Im Rahmen der letzten Euronaval-Messe in Paris erhielt das Unternehmen jetzt den Innovationspreis für diese Technologie. Aufgrund ihrer ausgefeilten Infrarottechnologie verfügt die Kamera über eine hohe thermische Empfindlichkeit sowie eine große Erkennungsentfernung. Das Gerät kann aufgrund der hohen Drehgeschwindigkeit des Kamerakopfes (zwei Sekunden pro Umdrehung) jeden Raum in Echtzeit überprüfen. Dabei erzeugt die eingesetzte Technologie trotz geringer Maße des Geräts sowohl tagsüber als auch nachts eine hohe Bildqualität.
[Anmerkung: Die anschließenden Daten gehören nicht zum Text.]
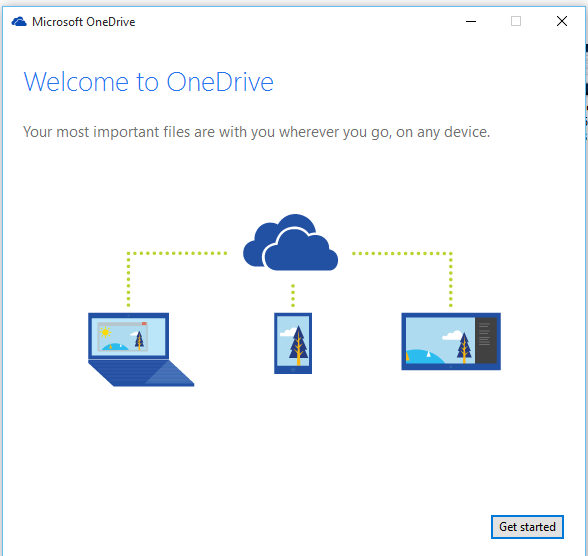Click the Get started button
The height and width of the screenshot is (556, 588).
[527, 527]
Das große Panoramasichtfeld und die ununterbrochene Überwachung sorgen dafür, dass jegliches Ereignis in einem äußerst weitflächigen Umkreis auch bei Nebel, Rauch oder völliger Dunkelheit erkannt wird.
‚Vigiscan‘ wurde in erster Linie für die Überwachung von Industrieanlagen, Flughäfen, Grenzen und Militäranlagen konzipiert. Mittlerweile dient das System der Überwachung von sehr ausgedehnten Gebieten. So kann es für terrestrische Anwendungen zur maritimen Überwachung, beispielsweise von Häfen oder Küsten, eingesetzt werden. Genauso gut ist durch einen ‚Gyro- Stabilisator‘, der für verwacklungsfreie Aufnahmen sorgt, ein Einsatz auf Schiffen möglich. Die Kamera kann auch als nächtliche Navigationshilfe oder zur Vermeidung von Kollisionen dienen. Als zuverlässiger Wächter erkennt ‚Vigiscan‘ beispielsweise ein Schlauchboot in sechs Kilometer Entfernung oder zeigt Angriffe auf ein Schiff oder eine Offshore-Plattform an. Dabei bleibt der optische Radar selber nicht detektierbar.